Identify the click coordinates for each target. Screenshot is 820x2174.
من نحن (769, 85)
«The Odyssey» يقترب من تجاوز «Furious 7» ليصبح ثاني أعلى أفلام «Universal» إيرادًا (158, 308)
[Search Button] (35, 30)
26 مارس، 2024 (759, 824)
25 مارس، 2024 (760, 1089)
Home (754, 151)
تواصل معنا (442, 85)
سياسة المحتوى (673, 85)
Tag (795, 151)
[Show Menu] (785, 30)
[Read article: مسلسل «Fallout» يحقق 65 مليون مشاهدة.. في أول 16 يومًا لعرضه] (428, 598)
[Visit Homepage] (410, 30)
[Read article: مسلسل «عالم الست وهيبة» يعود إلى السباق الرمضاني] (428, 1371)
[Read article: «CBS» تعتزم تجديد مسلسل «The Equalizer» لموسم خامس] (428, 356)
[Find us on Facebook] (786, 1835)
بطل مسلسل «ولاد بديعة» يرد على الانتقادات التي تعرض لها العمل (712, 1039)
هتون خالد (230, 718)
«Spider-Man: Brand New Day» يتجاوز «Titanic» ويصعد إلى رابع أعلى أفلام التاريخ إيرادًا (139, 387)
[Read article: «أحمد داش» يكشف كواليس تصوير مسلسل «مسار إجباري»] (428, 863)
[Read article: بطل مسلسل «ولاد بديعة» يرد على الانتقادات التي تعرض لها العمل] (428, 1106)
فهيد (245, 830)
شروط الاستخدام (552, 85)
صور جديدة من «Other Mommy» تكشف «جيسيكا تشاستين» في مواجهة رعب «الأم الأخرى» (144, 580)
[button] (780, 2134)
************
**Problem requirements:**
Nothing in the data may be left out; copy every line exactly.

**Written answer:**
Identify the click coordinates for each target. Screenshot is 820x2174.
من نحن (769, 85)
«The Odyssey» يقترب من تجاوز «Furious 7» ليصبح ثاني أعلى أفلام «Universal» إيرادًا (158, 308)
[Search Button] (35, 30)
26 مارس، 2024 (759, 824)
25 مارس، 2024 (760, 1089)
Home (754, 151)
تواصل معنا (442, 85)
سياسة المحتوى (673, 85)
Tag (795, 151)
[Show Menu] (785, 30)
[Read article: مسلسل «Fallout» يحقق 65 مليون مشاهدة.. في أول 16 يومًا لعرضه] (428, 598)
[Visit Homepage] (410, 30)
[Read article: مسلسل «عالم الست وهيبة» يعود إلى السباق الرمضاني] (428, 1371)
[Read article: «CBS» تعتزم تجديد مسلسل «The Equalizer» لموسم خامس] (428, 356)
[Find us on Facebook] (786, 1835)
بطل مسلسل «ولاد بديعة» يرد على الانتقادات التي تعرض لها العمل (712, 1039)
هتون خالد (230, 718)
«Spider-Man: Brand New Day» يتجاوز «Titanic» ويصعد إلى رابع أعلى أفلام التاريخ إيرادًا (139, 387)
[Read article: «أحمد داش» يكشف كواليس تصوير مسلسل «مسار إجباري»] (428, 863)
[Read article: بطل مسلسل «ولاد بديعة» يرد على الانتقادات التي تعرض لها العمل] (428, 1106)
فهيد (245, 830)
شروط الاستخدام (552, 85)
صور جديدة من «Other Mommy» تكشف «جيسيكا تشاستين» في مواجهة رعب «الأم الأخرى» (144, 580)
[button] (780, 2134)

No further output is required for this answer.